Pemimpin Baru Jepang, Sanae Takaichi Ingin Bertemu dengan Kim Jong Un dari Korea Utara

ORBITINDONESIA.COM — Perdana Menteri baru Jepang, Sanae Takaichi, mengatakan ia ingin mengadakan pertemuan puncak dengan pemimpin Korea Utara, Kim Jong Un – sesuatu yang belum pernah dilakukan oleh pemimpin Jepang mana pun dalam lebih dari 20 tahun.

“Kami telah menyampaikan kepada Korea Utara keinginan kami untuk mengadakan pertemuan puncak,” kata Takaichi, Senin, 3 November 2025, dalam sebuah demonstrasi menuntut pengembalian warga negara Jepang yang diculik oleh Korea Utara beberapa dekade lalu.

Isu ini merupakan salah satu titik masalah yang belum terselesaikan antara kedua negara tetangga yang dipisahkan oleh laut, yang sejarah panjang penjajahan dan konfliknya telah menggagalkan upaya-upaya perundingan bilateral sebelumnya.

“Saya ingin para pemimpin saling berhadapan secara langsung dan mencapai hasil yang konkret,” kata Takaichi. “Saya bertekad untuk memecahkan masalah ini dan menyelesaikannya selama masa jabatan saya.”

Jepang mengatakan setidaknya 17 warganya diculik oleh agen-agen Korea Utara pada akhir tahun 1970-an dan 1980-an. Lima warga negara dipulangkan pada tahun 2002. Penculikan tersebut tampaknya merupakan bagian dari program spionase Korea Utara, menurut laporan PBB tahun 2014.

Pyongyang membantah jumlah total yang diculik dan mengatakan beberapa tewas dalam kecelakaan lalu lintas dan tenggelam, serta bunuh diri, dan menganggap masalah ini telah selesai.

Namun, bagi keluarga korban penculikan Jepang yang masih hilang, beberapa di antaranya masih remaja ketika diculik, belum ada penyelesaian atau kelegaan. Mereka, bersama dengan para pemimpin Jepang yang berganti-ganti selama bertahun-tahun, terus mendesak masalah ini namun belum membuahkan hasil.

Takaichi telah bertemu dengan keluarga korban penculikan dua kali sejak menjabat, termasuk sekali dengan Presiden AS Donald Trump selama kunjungannya ke Jepang. Ia sebelumnya mengatakan bahwa ia berkomitmen untuk menyelesaikan misi mentornya, mantan Perdana Menteri Shinzo Abe, yang memperkenalkan keluarga korban penculikan kepada Trump selama masa jabatan pertama presiden AS tersebut.

Kedua negara mengadakan pertemuan puncak yang belum pernah terjadi sebelumnya pada tahun 2002. Perdana Menteri Jepang saat itu, Junichiro Koizumi, mengunjungi ibu kota Korea Utara, Pyongyang, untuk bertemu Kim Jong Il – ayah dari pemimpin Korea Utara saat itu, Kim Jong Un.

=====

**KERJAKAN BERIKUT INI**
a. Tulis ulang paragraf berita tentang Sanae Takaichi yang dimulai dengan "Jepang mengatakan setidaknya 17 warganya" dalam bentuk daftar singkat, tanpa membuang fakta pokoknya.
b. Sambung berita tentang Sanae Takaichi mulai setelah kalimat terakhirnya.

**BAHAN**
=====

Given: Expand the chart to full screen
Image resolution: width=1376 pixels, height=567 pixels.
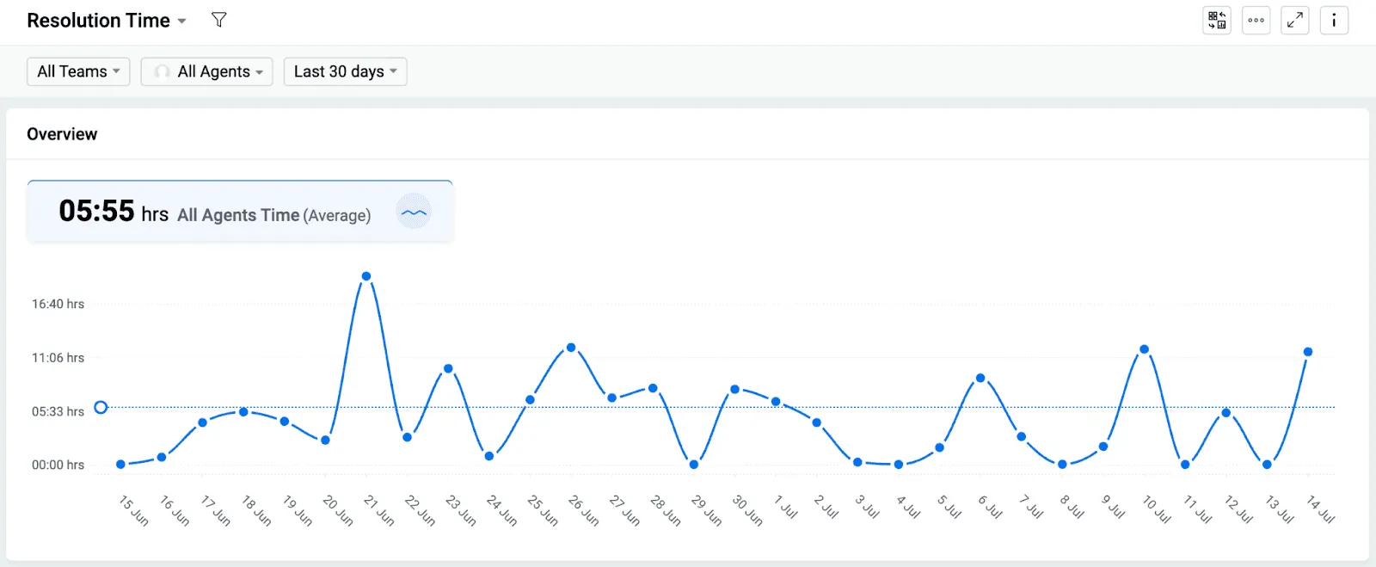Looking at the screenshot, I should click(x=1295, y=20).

=====

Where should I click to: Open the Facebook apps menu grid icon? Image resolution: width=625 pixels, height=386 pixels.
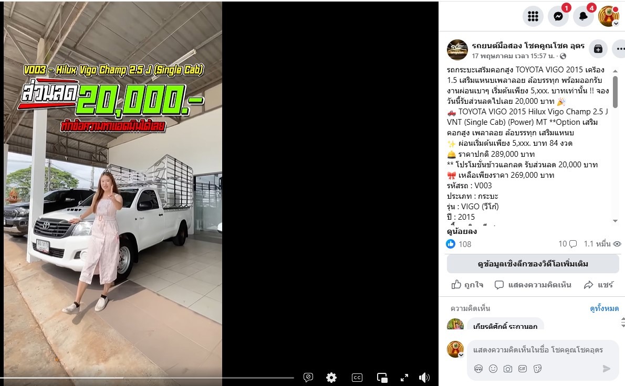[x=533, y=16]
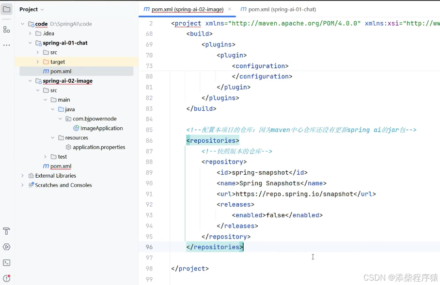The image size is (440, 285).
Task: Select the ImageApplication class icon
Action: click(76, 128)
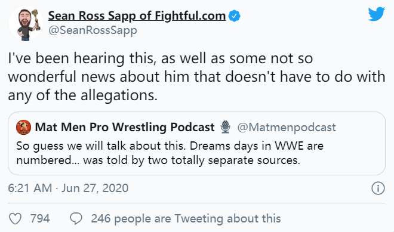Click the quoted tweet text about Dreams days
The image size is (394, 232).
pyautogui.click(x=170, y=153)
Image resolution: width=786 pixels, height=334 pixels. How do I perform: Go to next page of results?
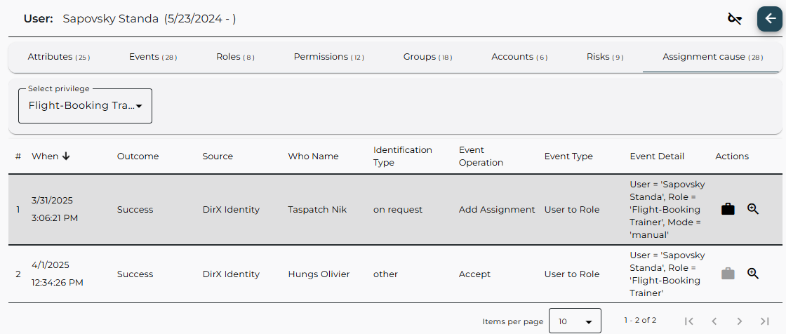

=====

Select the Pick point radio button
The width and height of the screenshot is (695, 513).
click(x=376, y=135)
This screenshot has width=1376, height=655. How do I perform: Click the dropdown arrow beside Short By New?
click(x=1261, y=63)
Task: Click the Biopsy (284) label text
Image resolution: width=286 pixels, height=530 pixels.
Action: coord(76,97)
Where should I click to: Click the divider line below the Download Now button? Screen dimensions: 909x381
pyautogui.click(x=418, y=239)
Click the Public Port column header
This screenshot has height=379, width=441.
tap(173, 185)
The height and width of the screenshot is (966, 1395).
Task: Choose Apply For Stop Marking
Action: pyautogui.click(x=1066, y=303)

=====

**JAWABAN YANG DIHARAPKAN**
a.
- Menurut Jepang, sedikitnya 17 warganya diculik agen Korea Utara pada akhir 1970-an dan 1980-an.
- Lima di antaranya dipulangkan pada 2002.
- Menurut laporan PBB tahun 2014, penculikan itu tampaknya bagian dari program spionase Korea Utara.

b.
Kunjungan tersebut merupakan kunjungan perdana menteri Jepang pertama ke Korea Utara sejak berakhirnya Perang Dunia II.

Kunjungan tersebut juga merupakan kunjungan pertama Korea Utara yang mengakui perannya dalam penculikan, setelah bertahun-tahun penyangkalan. Kim Jong Il menyampaikan permintaan maaf pada saat itu, dengan mengatakan bahwa agen yang bertanggung jawab telah dihukum, dan berjanji untuk mencegah hal itu terjadi lagi, menurut pernyataan pemerintah Jepang saat itu.

Kelima tahanan tersebut dipulangkan ke Jepang bulan berikutnya dan dipertemukan kembali dengan keluarga mereka – 20 hingga 30 tahun setelah penculikan mereka.

Koizumi kembali ke Korea Utara untuk bertemu Kim Jong Il untuk kedua kalinya pada tahun 2004, di mana anggota keluarga dari beberapa korban penculikan juga diizinkan kembali ke Jepang.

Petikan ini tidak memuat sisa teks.